### Page excerpt
# Planning a European Hiking trip



## Jacobh77 (Sep 27, 2004)

I was curious to know if anyone knew of any good resources for planning a hiking trip in Europe. Any help will be appreciated. 

Thanks.


----------



## Mike P. (Sep 28, 2004)

Backpacking or day hiking?  Hostels , hotels, Inns????
My wife & I did a couple of day hikes back in 1998.  For initial planning I just used some good road maps & the 100 hikes in the Alps book.  Also did a hike with my Brother-in-law that he had done a couple of times  before.  (Germany highpoint Zugspitze.)  

Dave Metsky has been a couple of times to Switzerland.

BP magazine has done Europe articles in the last fes of years.  Some of the National Parks have websites too.  (Stelvio on Italian Swiss border does, we did our other day hike there, one of the 100 Hikes.)

Issue for backpacking is bringing stoves & fuel.


----------



## Jacobh77 (Sep 28, 2004)

Essentially I am trying to sandwich a 4-5 day backpacking trip into a longer visit. I am thinking about somewhere in Spain, The Netherlands or Switzerland, but I don't really know where to begin. Any idea where I can find maps of trails and shelters for different regions of different countries?


----------



## TeleGrrrl (Sep 28, 2004)

The Haute Route is fairly popular. Hiking from Mont Blanc to The Matterhorn.


----------



## Mike P. (Oct 4, 2004)

Spain, Netherlands or Switzerland, that's a pretty diverse range, near sea level or glaciers!
######
Given exercise 1:
Which printed guide did Mike P. use, together with road maps, for the initial planning of his day hikes, according to the hiking trip thread?
Given exercise 2:
In the hiking trip thread, why does Mike P. describe Spain, the Netherlands and Switzerland as a pretty diverse range?
Given exercise 3:
Reproduce the portion of the hiking trip thread between "## Jacobh77 (Sep 28, 2004)" and "to The Matterhorn.", inclusive.
The listing below is drawn from a separate source unrelated to the hiking trip thread.
### Collected material
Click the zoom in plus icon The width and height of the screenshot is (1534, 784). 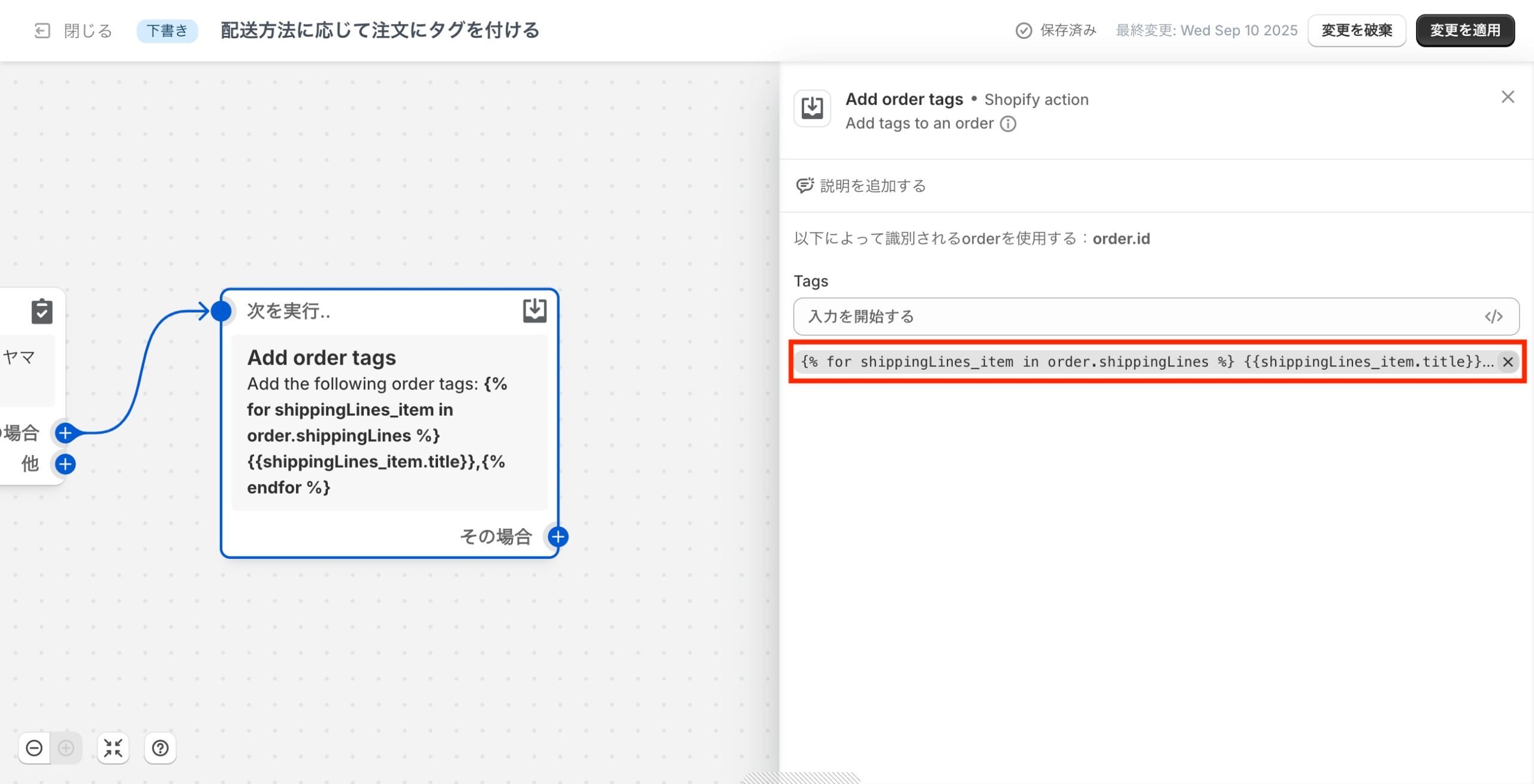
######
Correct answer 1:
He used the 100 hikes in the Alps book.

Correct answer 2:
He considers the range diverse because those countries span terrain from near sea level to glaciers.

Correct answer 3:
## Jacobh77 (Sep 28, 2004)

Essentially I am trying to sandwich a 4-5 day backpacking trip into a longer visit. I am thinking about somewhere in Spain, The Netherlands or Switzerland, but I don't really know where to begin. Any idea where I can find maps of trails and shelters for different regions of different countries?


----------



## TeleGrrrl (Sep 28, 2004)

The Haute Route is fairly popular. Hiking from Mont Blanc to The Matterhorn.